_Input records_.
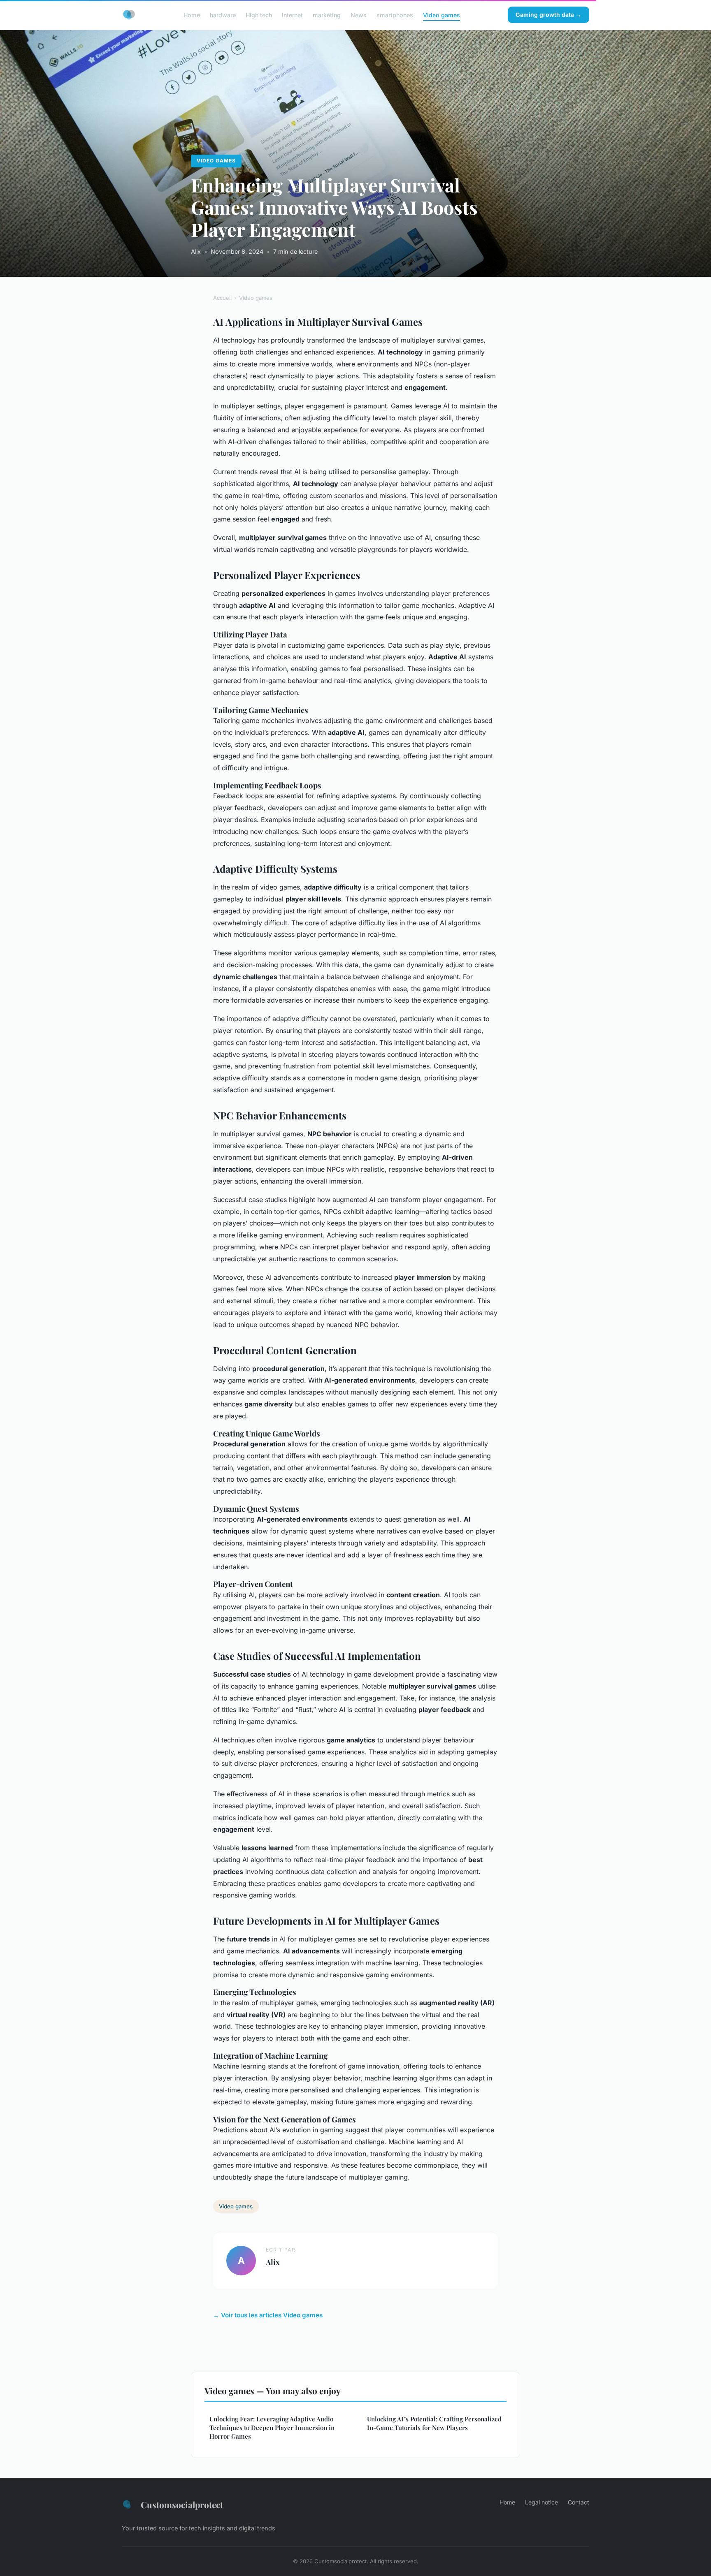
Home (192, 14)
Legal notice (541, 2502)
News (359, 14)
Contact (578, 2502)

* * *

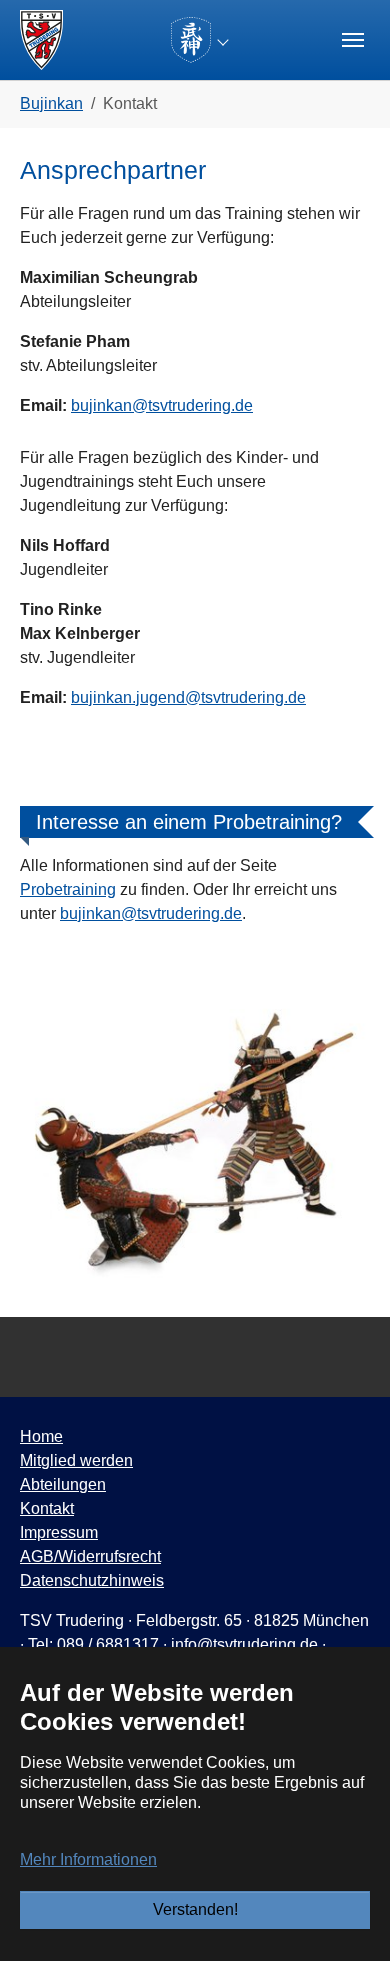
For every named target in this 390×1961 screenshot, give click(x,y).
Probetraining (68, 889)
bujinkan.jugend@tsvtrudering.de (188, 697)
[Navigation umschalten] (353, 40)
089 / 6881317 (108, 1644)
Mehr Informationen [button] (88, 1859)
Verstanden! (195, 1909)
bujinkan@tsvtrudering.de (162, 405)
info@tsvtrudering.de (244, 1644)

_Task goal_.
Taking the entries above, restate exactly those lines that fall between the line with "bujinkan.jugend@tsvtrudering.de (188, 697)" and the line with "info@tsvtrudering.de (244, 1644)", keeping both of those lines too.

_Response area_.
bujinkan.jugend@tsvtrudering.de (188, 697)
[Navigation umschalten] (353, 40)
089 / 6881317 (108, 1644)
Mehr Informationen [button] (88, 1859)
Verstanden! (195, 1909)
bujinkan@tsvtrudering.de (162, 405)
info@tsvtrudering.de (244, 1644)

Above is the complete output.